#### [Instructions for the task]
Reproduce the rows below verbatim, starting at the line that contains "Viewport: 1344px width, 896px height." and continuing through the line that contains "(x=586, y=358)", including both of those lines.

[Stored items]
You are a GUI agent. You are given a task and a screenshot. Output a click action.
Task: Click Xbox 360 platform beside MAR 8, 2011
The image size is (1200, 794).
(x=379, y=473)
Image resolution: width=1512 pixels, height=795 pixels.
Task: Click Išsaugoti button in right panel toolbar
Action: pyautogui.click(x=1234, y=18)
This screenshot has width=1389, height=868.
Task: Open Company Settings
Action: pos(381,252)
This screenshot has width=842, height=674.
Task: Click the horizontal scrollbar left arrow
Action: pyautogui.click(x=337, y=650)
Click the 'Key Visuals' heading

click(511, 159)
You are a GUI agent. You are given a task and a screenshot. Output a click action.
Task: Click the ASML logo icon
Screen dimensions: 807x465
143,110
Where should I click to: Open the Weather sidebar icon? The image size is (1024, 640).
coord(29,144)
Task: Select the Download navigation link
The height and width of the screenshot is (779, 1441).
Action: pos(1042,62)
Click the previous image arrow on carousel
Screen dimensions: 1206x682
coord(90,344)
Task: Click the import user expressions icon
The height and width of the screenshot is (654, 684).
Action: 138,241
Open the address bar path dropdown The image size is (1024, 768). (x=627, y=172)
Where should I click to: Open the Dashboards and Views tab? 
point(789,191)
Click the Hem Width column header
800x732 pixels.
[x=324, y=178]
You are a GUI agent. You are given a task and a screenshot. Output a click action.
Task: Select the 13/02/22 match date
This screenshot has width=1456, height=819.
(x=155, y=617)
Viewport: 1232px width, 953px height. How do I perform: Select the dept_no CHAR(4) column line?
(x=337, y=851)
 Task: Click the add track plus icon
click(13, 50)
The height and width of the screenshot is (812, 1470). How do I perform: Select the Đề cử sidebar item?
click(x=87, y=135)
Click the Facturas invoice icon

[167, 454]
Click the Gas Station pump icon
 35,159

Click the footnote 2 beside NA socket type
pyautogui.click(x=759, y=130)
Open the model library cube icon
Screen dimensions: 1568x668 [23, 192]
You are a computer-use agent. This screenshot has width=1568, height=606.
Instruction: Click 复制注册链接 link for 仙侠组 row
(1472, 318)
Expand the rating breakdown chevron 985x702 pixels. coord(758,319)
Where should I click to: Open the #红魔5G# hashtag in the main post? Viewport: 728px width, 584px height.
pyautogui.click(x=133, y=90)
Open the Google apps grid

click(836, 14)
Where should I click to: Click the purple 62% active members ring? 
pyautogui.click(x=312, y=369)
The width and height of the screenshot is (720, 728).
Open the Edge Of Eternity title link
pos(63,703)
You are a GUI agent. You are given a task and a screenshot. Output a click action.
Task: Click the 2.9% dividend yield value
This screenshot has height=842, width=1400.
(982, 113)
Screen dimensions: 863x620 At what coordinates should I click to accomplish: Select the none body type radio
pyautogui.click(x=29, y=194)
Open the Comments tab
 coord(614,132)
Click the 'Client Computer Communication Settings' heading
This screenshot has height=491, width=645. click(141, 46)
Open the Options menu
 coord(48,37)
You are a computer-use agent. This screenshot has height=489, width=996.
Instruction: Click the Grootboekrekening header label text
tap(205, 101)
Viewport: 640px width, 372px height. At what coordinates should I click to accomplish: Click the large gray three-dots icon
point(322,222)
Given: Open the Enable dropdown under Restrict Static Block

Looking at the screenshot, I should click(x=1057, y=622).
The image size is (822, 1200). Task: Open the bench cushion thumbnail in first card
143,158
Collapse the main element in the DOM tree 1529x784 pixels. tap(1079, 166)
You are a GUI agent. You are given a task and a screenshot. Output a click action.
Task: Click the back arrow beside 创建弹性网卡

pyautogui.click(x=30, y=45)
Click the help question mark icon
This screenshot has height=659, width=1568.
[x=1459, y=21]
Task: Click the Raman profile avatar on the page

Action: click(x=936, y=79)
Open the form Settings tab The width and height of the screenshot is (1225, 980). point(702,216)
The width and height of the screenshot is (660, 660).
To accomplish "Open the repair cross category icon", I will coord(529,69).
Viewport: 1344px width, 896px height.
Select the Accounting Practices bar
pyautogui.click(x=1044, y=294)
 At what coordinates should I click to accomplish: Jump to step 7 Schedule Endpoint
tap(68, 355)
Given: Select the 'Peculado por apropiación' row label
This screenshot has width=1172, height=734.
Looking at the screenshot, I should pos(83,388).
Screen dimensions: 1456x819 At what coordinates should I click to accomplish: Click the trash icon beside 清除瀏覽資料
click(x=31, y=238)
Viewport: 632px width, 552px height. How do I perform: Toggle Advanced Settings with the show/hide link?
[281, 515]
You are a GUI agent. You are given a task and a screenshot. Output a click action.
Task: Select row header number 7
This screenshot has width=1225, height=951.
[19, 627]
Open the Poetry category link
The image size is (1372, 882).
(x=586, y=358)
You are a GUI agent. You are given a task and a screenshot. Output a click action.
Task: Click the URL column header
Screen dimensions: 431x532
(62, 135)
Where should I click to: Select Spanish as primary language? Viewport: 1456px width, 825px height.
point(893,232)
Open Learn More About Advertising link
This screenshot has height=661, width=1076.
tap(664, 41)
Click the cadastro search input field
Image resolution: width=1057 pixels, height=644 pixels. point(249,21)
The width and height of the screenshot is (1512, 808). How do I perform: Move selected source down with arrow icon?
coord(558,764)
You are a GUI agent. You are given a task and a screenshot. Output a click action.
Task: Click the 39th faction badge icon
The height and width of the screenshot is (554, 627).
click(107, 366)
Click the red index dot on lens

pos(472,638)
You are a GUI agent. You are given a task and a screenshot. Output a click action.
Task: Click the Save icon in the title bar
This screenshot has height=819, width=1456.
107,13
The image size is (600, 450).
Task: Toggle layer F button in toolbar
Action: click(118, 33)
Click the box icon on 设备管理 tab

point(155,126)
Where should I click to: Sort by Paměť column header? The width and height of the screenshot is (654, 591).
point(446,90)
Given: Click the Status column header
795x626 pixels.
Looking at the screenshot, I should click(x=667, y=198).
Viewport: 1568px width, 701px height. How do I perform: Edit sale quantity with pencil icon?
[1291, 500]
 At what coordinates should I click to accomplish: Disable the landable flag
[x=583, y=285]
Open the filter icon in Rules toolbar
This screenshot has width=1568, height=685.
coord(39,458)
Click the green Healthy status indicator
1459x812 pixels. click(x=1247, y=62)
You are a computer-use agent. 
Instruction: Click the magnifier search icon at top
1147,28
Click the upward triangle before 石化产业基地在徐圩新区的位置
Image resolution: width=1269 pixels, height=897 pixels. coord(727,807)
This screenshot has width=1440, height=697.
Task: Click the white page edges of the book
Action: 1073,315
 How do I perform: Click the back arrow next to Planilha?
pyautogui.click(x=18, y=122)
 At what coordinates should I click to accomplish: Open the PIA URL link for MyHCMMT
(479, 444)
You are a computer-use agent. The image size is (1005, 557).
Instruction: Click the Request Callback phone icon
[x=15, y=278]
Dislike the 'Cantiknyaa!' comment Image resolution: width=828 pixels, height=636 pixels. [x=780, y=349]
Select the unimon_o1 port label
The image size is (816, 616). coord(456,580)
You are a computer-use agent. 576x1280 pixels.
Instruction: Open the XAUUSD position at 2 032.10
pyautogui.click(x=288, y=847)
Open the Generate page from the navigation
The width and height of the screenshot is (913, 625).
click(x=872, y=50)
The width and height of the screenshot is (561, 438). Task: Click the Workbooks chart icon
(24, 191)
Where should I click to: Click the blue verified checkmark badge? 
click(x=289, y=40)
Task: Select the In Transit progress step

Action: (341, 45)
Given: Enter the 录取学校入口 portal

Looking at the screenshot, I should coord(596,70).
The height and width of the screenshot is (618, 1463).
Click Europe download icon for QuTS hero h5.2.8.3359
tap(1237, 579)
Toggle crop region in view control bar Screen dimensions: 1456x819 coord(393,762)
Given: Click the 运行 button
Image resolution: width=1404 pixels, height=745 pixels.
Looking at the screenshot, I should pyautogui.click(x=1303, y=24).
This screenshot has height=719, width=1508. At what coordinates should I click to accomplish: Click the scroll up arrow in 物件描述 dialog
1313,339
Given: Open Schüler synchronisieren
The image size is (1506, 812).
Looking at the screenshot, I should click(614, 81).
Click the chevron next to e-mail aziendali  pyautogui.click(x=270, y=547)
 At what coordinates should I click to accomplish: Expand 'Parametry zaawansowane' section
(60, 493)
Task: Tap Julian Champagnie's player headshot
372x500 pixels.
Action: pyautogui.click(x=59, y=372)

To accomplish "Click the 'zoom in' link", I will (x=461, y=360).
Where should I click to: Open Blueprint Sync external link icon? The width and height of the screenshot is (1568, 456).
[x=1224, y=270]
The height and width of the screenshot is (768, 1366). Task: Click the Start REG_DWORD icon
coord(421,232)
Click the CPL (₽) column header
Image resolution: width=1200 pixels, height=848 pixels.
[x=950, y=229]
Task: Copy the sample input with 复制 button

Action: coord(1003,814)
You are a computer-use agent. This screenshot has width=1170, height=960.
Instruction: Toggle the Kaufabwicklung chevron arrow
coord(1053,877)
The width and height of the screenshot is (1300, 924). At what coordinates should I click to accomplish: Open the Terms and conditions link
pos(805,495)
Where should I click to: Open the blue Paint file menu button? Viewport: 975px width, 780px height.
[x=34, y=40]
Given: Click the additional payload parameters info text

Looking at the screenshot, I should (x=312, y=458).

#### [Full response]
Viewport: 1344px width, 896px height.
Select the Accounting Practices bar
pyautogui.click(x=1044, y=294)
 At what coordinates should I click to accomplish: Jump to step 7 Schedule Endpoint
tap(68, 355)
Given: Select the 'Peculado por apropiación' row label
This screenshot has width=1172, height=734.
Looking at the screenshot, I should pos(83,388).
Screen dimensions: 1456x819 At what coordinates should I click to accomplish: Click the trash icon beside 清除瀏覽資料
click(x=31, y=238)
Viewport: 632px width, 552px height. How do I perform: Toggle Advanced Settings with the show/hide link?
[281, 515]
You are a GUI agent. You are given a task and a screenshot. Output a click action.
Task: Select row header number 7
This screenshot has width=1225, height=951.
[19, 627]
Open the Poetry category link
The image size is (1372, 882).
(x=586, y=358)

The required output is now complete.